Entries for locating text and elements
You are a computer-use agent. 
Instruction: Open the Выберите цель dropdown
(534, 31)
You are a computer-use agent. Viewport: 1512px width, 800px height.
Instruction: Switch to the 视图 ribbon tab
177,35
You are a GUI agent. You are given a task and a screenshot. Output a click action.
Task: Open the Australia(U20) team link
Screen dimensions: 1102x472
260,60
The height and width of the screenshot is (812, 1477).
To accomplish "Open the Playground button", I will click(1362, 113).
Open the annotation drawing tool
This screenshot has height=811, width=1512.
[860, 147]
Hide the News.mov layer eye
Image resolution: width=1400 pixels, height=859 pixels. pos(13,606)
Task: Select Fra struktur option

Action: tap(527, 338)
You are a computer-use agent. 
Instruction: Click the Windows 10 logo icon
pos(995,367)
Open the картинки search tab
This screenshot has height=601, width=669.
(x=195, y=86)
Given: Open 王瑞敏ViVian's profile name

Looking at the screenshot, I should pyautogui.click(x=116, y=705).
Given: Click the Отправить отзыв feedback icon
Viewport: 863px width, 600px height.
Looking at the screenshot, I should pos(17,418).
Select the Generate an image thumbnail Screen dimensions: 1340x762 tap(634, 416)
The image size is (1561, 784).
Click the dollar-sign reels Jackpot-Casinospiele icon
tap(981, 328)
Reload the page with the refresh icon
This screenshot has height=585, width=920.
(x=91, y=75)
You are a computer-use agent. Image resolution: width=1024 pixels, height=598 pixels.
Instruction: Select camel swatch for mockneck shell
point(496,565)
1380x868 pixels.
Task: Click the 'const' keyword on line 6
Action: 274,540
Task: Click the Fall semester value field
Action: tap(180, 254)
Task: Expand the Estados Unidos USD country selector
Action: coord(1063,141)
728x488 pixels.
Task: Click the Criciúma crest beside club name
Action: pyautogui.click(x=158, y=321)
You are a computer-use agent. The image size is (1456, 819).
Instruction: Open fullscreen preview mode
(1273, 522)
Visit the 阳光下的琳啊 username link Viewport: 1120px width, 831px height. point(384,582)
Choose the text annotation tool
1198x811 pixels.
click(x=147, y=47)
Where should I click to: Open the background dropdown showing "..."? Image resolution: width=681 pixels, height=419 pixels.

**TASK TO COMPLETE:**
Gather each line from the entries that contains the string "Instruction" and list those lines in their original order.

**COMPLETED EXERCISE:**
Instruction: Open the Выберите цель dropdown
Instruction: Switch to the 视图 ribbon tab
Instruction: Click the Windows 10 logo icon
Instruction: Select camel swatch for mockneck shell
Instruction: Open fullscreen preview mode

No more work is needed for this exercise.